Any serious economic loss can be compared to lost life(ves). The link I gave you explains, how the value of life is computed — it is done based on our own attitudes.

For example, if you aren't willing to spend $5000 on an airbag, that would improve your chances of survival by %0.1, then you value your own life at less than $5 mln.

For another, closer to home example, consider the horrendous losses of Ukrainian fighters resisting Russia for the last year: a whopping 1/3rd of those wounded in battle have died (NATO's acceptable average is about 3% — 10 times!).

Most of the deaths were due to blood loss. A single doze of Celox would've saved one such wounded man — $10-20 delivered to Kyiv, but many either could not afford it or chose to spend money on something else instead.

Comment Re:Statism vs. Libertarianism again (Score 2, Informative) 123

Am I allowed to oppose dumping raw mercury into rivers & streams, if I support freedom to travel by airplane?

You are allowed to dislike anything you want. What you do about it, however, needs to be consistent. If you want government to fight pollution, for example, you should support governmental efforts to fight all of it. If, instead, you prefer the problem be solved by boycotts and lawsuits by the people actually suffering from the ill-effects, then that too view should, also apply to all kinds of pollution.

That said, could you not have come up with a less contrived example? Raw mercury is too valuable for anybody to just dump it into a river...

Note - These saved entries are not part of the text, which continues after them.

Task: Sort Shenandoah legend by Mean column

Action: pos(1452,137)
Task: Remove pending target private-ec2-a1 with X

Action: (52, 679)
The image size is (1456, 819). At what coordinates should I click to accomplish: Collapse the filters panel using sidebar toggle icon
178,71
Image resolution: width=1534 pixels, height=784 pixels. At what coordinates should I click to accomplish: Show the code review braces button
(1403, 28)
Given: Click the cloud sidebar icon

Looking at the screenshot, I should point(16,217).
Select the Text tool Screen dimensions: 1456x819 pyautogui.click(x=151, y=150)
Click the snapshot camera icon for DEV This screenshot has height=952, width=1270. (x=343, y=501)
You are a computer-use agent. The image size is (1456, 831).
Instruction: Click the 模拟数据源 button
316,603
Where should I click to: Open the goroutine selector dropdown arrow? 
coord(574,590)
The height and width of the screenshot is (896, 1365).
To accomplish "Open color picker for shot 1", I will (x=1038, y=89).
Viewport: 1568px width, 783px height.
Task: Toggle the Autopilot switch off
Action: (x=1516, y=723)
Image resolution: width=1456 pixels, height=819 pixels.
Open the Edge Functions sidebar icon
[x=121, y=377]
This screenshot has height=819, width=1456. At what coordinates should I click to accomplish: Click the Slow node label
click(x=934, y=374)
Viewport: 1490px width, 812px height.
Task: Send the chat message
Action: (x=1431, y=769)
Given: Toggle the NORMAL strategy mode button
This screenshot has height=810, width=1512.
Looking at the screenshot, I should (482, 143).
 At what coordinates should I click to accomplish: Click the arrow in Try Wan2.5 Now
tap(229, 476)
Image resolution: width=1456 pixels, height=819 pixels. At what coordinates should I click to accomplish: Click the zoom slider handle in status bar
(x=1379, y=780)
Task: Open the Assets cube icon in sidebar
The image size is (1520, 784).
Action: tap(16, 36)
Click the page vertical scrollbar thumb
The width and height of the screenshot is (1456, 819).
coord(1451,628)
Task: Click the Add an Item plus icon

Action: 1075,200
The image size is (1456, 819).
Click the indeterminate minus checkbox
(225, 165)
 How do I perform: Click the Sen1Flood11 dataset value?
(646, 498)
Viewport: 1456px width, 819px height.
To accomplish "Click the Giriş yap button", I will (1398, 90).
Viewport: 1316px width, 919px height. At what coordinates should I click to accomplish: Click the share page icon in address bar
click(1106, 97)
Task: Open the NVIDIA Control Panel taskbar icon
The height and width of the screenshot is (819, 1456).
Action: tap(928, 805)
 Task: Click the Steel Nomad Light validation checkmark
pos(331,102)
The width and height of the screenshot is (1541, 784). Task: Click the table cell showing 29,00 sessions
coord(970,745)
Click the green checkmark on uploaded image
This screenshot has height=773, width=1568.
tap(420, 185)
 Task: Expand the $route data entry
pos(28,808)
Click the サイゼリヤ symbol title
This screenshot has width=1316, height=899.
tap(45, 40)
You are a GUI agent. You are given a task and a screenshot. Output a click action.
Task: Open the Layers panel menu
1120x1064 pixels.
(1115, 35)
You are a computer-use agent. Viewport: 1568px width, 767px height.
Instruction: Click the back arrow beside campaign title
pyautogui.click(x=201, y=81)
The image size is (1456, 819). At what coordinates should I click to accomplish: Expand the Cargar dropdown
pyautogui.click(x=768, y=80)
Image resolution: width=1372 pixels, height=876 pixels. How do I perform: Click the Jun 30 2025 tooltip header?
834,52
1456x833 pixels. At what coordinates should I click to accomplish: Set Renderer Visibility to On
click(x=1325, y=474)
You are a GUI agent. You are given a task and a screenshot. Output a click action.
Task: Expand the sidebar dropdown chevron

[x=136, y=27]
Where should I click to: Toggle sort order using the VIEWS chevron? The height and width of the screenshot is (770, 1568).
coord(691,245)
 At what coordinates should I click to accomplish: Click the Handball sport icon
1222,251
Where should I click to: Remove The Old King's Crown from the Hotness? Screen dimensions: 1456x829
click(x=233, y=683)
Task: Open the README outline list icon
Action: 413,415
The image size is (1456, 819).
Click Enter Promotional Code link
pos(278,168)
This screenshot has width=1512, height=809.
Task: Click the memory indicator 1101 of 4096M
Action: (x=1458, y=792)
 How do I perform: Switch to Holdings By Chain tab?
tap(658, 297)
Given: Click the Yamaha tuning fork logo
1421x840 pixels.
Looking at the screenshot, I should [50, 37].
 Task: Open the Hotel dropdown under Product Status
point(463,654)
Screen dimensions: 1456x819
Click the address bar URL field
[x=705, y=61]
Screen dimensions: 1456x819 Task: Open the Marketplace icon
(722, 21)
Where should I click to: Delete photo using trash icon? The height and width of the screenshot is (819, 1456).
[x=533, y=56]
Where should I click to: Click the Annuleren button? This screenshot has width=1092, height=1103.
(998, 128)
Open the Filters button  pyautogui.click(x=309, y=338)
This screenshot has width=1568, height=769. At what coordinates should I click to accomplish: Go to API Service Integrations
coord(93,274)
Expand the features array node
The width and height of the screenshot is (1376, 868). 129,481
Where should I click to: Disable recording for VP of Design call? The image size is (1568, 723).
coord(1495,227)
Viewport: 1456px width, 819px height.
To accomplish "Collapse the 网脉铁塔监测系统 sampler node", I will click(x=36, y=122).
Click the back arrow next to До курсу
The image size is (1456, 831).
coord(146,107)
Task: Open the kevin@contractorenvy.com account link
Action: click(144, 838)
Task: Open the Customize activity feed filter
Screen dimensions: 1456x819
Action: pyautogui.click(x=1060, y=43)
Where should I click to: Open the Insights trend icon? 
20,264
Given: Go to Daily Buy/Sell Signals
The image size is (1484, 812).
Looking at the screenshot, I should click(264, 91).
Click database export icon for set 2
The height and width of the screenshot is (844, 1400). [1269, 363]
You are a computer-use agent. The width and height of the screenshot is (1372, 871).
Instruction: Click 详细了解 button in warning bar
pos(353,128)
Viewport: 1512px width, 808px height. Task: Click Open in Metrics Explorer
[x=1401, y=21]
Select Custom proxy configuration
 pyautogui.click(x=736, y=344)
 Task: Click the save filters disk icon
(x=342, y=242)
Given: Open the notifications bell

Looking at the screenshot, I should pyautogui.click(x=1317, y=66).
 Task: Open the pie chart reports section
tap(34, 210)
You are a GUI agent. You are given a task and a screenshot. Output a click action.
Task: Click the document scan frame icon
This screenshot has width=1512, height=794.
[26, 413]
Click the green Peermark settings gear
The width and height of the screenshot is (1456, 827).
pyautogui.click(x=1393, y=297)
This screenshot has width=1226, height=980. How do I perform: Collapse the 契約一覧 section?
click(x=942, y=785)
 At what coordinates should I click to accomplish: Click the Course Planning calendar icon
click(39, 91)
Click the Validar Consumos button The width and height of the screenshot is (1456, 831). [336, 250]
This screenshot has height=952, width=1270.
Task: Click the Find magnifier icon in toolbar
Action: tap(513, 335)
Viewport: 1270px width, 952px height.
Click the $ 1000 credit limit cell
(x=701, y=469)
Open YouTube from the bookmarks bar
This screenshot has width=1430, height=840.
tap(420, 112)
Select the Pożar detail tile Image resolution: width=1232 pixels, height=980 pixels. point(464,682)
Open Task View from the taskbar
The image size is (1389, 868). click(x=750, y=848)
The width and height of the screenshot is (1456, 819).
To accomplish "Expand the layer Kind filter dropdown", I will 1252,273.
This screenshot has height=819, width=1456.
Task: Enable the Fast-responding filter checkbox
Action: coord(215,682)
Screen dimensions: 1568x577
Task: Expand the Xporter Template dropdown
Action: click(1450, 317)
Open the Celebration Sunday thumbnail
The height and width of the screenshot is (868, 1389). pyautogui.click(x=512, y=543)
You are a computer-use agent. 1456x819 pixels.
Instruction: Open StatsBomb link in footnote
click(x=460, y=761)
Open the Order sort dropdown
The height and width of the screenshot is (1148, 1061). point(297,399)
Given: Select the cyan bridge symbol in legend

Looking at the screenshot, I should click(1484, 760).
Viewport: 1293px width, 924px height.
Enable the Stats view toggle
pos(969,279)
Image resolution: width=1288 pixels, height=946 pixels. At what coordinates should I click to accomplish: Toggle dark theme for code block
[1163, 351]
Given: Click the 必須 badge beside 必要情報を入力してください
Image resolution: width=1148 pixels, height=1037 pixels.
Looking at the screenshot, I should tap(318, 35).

Comment Re:Statism vs. Libertarianism again (Score -1, Offtopic) 123

There's a world of difference between an adobe flash exploit and the availability of a gun that can mow down a large number of people in a matter of seconds.

There is not. Shutting down NYSE, for example, cost billions of dollars. At $10 mln per life, that's hundreds of lives right there...

Comment Statism vs. Libertarianism again (Score -1, Troll) 123

Regulation's backers say that "this is an industry that has failed to police itself," ACLU's Christopher Soghoian argued, but many including the EFF warn that overly broad legislation would harm more than help.

The usual Statism vs. Libertarianism argument. Whichever side you are on, dear reader, you must be consistent: you can not oppose "regulation" of security researchers while, at the same time, supporting "common sense limits" on gun-ownership, for example.

Comment Re:NYSE's "glitch" (Score 2) 190

Shutting the exchange down for a few hours — they've resumed trading already — is not going to move the needle for Chinese interests. China herself has just banned "major stockholders" from selling for six months .

If I were in your shoes, I would've gotten tired of being wrong all the time by now — your stamina is, indeed, quite astounding.